Deep Hubble Space Telescope/Planetary Camera Imaging of a Young Compact Radio Galaxy at Z = 2.390
Keel, William C.; Windhorst, Rogier A.; Pascarelle, Sam M.
United States
Abstract
We present deep 63-orbit Hubble Space Telescope/Planetary Camera images at ~0.06" FWHM resolution in the filters B450, V606, and I814--as well as in redshifted Lyα--of the radio source 53W002, a compact narrow-line galaxy at z=2.390 from the Leiden-Berkeley Deep Survey. These images allow us to distinguish several morphological components: (1) an unresolved nuclear point source (<~500 pc at z=2.390 for H0=75, q0=0), likely the central active galactic nucleus (AGN) that contains <~20%-25% of the total light in BVI; (2) a compact continuum core (re ~= 0.05") (3) a more extended envelope with an r1/4-like light profile and re ~= 0.25" (~2 kpc); (4) two blue ``clouds'' roughly colinear across the nucleus, aligned with the radio source axis and contained well within the size of the radio source. The (B-I) color maps may suggest a narrow dust lane crossing between the nucleus and the smaller blue cloud. The radio source is not smaller than the distance between the blue continuum clouds and coincides with a bright Lyα ``arc'' in the western cloud, suggesting that jet-induced star formation could cause both blue clouds, except the outer parts of the western cloud.
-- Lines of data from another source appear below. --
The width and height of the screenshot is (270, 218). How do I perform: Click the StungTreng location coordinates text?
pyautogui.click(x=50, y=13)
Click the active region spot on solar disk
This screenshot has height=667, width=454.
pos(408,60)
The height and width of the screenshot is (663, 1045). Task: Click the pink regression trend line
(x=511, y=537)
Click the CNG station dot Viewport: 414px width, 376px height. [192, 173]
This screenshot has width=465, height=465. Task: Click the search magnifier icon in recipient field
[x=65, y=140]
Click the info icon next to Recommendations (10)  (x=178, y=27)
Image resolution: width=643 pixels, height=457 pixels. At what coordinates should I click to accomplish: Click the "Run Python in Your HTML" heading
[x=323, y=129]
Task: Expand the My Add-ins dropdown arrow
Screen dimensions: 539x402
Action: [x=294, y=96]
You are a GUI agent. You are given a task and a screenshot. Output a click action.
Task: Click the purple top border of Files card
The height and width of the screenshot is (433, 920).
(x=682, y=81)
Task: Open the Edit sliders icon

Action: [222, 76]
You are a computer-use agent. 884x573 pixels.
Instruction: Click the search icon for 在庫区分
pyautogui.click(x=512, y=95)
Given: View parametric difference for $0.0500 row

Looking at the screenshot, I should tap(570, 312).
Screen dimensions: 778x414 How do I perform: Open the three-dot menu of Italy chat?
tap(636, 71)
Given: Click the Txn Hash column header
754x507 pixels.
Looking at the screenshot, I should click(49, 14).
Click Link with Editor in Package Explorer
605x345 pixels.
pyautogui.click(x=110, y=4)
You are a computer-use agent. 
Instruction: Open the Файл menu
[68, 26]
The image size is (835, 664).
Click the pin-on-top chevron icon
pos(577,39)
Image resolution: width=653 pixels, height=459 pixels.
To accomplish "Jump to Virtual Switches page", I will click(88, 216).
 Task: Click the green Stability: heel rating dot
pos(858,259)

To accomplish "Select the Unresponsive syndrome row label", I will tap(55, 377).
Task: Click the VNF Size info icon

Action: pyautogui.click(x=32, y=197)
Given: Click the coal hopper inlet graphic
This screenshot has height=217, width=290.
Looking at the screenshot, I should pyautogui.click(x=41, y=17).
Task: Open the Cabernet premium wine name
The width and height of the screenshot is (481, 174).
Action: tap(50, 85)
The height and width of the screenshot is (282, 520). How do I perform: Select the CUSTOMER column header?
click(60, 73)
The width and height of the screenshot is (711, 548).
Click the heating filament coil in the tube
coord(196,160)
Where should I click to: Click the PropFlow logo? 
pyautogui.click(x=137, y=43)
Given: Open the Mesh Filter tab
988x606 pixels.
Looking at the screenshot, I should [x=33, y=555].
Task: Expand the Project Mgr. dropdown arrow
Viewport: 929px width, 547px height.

The shape of this larger blue cloud suggests reflected AGN continuum light shining through a cone (plus reradiated Lyα in emission). The Owens Valley Radio Observatory interferometric CO detection (Scoville et al.) on both sides of 53W002--and in the same direction as the continuum clouds and the radio jet--also suggests a star-bursting region induced by its radio jet, at least in the inner parts. Hence, both mechanisms likely play a role in the ``alignment effect.'' Even at radio powers ~1.5 dex fainter than the 3CR sources, we thus find many of the same aligned features and complex morphology, although at much smaller angular scales and lower optical-UV luminosities. We discuss the consequences for 53W002's formation in the context of the 16 subgalactic objects at z~=2.40 around 53W002 (Pascarelle et al.).
Based on observations with the NASA/ESA Hubble Space Telescope obtained at the Space Telescope Science Institute, which is operated by AURA, Inc., under NASA contract NAS 5-26555.